简体   繁体   中英

Python: Program will not run in other directory

I am running ubuntu 12.04 and running programs through the terminal. I have a file that compiles and runs without any issues when I am in the current directory. Example below,

    david@block-ubuntu:~/Documents/BudgetAutomation/BillList$ pwd
    /home/david/Documents/BudgetAutomation/BillList
    david@block-ubuntu:~/Documents/BudgetAutomation/BillList$ python3.4 bill.py
    ./otherlisted.txt
    ./monthlisted.txt
    david@block-ubuntu:~/Documents/BudgetAutomation/BillList$

Now when I go back one directory and try running the same piece of code, I get an error message, ValueError: need more than 1 value to unpack . Below is what happens when I run the sample code one folder back and then the sample code below that.
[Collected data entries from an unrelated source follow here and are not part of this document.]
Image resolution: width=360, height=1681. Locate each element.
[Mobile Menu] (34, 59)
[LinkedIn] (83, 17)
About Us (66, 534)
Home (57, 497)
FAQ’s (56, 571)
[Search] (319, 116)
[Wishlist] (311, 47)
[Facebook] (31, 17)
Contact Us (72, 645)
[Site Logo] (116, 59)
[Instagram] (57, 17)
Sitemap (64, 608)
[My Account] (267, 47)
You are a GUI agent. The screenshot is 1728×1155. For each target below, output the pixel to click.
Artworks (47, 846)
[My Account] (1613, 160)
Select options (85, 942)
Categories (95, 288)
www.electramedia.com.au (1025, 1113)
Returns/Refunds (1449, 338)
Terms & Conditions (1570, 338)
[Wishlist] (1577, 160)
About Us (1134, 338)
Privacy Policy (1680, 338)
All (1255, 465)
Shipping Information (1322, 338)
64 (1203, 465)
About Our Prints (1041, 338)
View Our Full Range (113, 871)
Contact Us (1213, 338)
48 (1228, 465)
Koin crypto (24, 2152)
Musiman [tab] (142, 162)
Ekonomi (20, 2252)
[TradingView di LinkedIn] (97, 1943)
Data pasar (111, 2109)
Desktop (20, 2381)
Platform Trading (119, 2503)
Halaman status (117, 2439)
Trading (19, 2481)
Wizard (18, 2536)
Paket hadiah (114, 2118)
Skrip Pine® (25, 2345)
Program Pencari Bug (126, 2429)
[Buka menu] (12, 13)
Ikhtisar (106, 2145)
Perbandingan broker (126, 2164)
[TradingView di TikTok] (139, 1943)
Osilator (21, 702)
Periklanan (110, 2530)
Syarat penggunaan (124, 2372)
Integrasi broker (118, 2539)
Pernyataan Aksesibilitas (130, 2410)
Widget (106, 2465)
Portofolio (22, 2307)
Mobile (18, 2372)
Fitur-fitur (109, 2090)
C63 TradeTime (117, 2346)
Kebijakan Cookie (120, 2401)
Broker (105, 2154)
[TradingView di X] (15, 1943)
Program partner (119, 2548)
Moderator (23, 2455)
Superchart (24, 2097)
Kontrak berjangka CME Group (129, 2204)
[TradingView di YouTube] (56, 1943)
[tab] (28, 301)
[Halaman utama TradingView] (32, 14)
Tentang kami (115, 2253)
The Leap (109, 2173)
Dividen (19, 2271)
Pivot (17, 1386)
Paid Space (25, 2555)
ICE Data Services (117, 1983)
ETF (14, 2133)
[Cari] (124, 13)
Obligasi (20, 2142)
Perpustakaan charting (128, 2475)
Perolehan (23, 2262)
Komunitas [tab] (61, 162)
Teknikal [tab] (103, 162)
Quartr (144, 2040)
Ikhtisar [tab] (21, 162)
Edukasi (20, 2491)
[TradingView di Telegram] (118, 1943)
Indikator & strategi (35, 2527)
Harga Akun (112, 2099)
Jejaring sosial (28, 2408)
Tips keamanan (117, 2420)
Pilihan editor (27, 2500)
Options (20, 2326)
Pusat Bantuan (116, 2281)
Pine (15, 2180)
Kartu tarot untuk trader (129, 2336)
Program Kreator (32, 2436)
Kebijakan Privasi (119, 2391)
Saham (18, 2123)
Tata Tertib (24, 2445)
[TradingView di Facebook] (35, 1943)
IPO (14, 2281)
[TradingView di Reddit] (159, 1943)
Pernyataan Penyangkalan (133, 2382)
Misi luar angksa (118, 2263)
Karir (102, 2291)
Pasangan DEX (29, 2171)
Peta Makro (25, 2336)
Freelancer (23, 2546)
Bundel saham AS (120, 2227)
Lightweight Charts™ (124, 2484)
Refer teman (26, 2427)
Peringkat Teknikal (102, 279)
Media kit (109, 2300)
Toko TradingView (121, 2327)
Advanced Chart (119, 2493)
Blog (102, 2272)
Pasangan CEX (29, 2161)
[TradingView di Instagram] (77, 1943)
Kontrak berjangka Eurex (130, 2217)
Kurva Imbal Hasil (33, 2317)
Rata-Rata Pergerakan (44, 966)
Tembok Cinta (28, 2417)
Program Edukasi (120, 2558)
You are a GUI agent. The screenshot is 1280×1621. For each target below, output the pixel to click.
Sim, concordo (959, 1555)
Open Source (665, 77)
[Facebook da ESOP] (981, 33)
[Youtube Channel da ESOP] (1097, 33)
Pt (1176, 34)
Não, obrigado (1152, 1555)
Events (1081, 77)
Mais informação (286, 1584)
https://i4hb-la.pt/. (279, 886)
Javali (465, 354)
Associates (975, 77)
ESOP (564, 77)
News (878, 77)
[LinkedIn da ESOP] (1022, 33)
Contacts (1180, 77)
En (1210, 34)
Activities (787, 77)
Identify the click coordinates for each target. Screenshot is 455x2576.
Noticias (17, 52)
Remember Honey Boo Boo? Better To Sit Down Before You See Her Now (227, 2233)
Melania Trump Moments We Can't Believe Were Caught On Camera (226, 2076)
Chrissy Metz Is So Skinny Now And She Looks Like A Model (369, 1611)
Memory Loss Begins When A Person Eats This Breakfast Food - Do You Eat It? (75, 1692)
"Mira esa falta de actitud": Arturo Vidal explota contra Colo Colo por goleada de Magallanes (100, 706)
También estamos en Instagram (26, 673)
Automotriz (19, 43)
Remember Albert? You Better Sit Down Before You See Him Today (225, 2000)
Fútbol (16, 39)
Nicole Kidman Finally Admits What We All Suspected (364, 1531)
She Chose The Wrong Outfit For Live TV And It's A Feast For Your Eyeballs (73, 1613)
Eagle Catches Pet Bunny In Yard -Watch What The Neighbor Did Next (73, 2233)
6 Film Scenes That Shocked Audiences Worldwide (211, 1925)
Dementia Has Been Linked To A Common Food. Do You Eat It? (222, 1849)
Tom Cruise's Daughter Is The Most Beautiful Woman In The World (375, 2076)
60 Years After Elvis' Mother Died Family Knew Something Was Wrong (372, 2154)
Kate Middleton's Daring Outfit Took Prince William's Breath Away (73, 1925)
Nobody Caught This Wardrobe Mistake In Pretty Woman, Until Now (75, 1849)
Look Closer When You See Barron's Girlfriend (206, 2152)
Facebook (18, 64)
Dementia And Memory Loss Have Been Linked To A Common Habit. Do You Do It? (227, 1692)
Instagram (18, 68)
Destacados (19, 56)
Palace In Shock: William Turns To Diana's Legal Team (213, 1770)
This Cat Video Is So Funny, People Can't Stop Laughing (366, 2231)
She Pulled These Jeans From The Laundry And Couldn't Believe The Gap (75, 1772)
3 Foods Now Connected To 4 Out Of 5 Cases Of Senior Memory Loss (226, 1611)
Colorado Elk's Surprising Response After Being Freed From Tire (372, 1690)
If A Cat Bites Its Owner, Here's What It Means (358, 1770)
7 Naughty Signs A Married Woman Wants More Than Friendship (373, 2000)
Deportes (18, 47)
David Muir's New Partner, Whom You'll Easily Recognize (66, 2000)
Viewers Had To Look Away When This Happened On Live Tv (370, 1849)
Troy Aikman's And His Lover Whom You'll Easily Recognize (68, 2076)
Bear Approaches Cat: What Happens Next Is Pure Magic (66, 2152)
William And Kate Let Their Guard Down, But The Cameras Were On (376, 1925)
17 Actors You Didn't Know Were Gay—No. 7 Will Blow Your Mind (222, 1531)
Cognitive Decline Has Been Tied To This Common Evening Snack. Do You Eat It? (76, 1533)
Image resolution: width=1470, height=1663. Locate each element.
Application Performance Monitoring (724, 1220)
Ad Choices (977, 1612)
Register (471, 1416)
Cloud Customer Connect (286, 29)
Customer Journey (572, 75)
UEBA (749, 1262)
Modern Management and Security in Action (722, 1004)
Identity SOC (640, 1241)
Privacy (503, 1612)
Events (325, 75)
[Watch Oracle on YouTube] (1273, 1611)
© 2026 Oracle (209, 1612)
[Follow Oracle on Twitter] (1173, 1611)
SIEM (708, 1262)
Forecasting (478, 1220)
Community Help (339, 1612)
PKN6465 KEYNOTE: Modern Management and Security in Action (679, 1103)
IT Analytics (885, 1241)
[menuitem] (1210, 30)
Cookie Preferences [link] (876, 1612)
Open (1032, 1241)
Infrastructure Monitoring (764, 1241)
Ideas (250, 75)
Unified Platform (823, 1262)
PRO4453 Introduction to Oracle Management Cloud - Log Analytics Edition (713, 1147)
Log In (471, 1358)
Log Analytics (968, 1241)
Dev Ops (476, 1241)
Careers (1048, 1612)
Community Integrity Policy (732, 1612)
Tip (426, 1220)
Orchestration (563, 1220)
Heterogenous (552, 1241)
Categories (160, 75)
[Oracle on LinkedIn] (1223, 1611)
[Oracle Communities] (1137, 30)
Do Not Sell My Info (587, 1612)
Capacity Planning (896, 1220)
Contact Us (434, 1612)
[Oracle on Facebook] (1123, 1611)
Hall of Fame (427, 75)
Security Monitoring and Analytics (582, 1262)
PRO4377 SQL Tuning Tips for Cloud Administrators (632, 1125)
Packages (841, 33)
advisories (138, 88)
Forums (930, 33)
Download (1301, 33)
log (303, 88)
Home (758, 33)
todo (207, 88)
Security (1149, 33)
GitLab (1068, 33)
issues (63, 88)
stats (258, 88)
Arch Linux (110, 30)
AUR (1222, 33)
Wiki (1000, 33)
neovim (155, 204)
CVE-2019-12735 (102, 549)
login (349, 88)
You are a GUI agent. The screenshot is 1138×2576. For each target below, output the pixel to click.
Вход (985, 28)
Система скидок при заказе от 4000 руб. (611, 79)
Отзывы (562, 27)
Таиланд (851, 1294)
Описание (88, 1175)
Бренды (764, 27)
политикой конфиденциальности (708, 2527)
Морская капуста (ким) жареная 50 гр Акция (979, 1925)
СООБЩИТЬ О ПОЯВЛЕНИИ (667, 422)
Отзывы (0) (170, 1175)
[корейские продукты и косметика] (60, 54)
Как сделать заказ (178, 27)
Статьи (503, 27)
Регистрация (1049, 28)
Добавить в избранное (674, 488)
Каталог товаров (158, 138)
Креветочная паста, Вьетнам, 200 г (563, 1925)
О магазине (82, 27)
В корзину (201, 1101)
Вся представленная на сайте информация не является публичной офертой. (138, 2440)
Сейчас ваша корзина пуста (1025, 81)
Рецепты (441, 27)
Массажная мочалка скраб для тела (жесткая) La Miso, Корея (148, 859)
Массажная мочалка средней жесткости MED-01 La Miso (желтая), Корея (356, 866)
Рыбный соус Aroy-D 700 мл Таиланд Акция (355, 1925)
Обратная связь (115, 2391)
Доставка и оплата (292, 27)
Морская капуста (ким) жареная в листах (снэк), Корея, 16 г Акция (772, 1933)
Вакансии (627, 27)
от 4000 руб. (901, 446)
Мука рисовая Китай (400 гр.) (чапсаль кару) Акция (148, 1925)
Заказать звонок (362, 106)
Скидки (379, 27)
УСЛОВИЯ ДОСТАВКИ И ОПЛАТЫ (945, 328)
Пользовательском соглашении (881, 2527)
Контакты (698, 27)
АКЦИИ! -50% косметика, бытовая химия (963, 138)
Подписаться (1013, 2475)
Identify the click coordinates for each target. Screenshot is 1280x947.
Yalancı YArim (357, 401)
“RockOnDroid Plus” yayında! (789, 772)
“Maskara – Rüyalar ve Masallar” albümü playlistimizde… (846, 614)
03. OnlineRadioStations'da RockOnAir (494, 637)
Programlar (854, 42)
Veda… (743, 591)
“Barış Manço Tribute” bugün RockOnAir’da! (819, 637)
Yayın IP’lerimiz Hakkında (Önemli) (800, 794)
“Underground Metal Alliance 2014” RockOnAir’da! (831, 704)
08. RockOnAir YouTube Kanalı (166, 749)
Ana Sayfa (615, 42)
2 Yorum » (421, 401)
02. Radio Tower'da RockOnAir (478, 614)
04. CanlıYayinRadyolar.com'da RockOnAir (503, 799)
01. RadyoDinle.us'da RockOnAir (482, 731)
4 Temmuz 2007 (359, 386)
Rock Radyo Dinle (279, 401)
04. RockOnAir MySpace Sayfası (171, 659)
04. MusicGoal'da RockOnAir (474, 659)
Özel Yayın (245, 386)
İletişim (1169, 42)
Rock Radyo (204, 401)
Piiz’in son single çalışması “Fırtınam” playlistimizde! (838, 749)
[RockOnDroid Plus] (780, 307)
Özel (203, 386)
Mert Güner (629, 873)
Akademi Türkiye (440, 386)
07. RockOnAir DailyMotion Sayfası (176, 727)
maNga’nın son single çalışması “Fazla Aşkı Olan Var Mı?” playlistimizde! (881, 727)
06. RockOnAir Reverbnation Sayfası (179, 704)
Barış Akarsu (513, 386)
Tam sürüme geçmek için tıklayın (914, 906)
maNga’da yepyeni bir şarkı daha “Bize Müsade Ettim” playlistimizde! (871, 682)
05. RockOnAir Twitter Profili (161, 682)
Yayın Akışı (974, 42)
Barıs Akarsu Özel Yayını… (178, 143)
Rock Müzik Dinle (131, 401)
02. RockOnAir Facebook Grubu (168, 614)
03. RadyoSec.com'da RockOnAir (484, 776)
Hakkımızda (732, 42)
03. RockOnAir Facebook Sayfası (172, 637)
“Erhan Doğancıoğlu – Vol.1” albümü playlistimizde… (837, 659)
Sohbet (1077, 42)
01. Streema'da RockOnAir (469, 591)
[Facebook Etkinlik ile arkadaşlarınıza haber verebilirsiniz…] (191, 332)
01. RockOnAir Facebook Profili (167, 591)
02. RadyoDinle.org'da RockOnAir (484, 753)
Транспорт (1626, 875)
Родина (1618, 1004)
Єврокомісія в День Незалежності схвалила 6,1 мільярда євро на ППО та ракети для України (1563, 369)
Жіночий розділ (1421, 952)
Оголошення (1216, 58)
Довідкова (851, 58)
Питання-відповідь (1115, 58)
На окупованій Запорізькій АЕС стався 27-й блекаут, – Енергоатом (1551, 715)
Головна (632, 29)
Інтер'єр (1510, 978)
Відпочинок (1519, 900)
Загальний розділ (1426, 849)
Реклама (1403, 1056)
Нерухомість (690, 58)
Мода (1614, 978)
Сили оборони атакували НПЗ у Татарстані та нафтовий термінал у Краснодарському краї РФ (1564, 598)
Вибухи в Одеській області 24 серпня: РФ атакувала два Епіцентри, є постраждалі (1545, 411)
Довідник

    david@block-ubuntu:~/Documents/BudgetAutomation$ python3.4 /home/david/Documents/BudgetAutomation/BillList/bill.py 
    Traceback (most recent call last):
    File "/home/david/Documents/BudgetAutomation/BillList/bill.py", line 22, in <module>
        bill_no, bill_name, trash = line.split('|', 2)
    ValueError: need more than 1 value to unpack

The code, bill.py , below. This program reads two text files from the folder that it is located in and parses the lines into variables.

#!/usr/bin/env python
import glob

# gather all txt files in directory
arr = glob.glob('./*.txt')
arrlen = int(len(arr))

# create array to store list of bill numbers and names
list_num = []
list_name = []

# for loop that parses lines into appropriate variables
for i in range(arrlen):
    with open(arr[i]) as input:
        w = 0 ## iterative variable for arrays
        for line in input:
            list_num.append(1) ## initialize arrays
            list_name.append(1)

            # split line into variables.. trash is rest of line that has no use
            bill_no, bill_name, trash = line.split('|', 2)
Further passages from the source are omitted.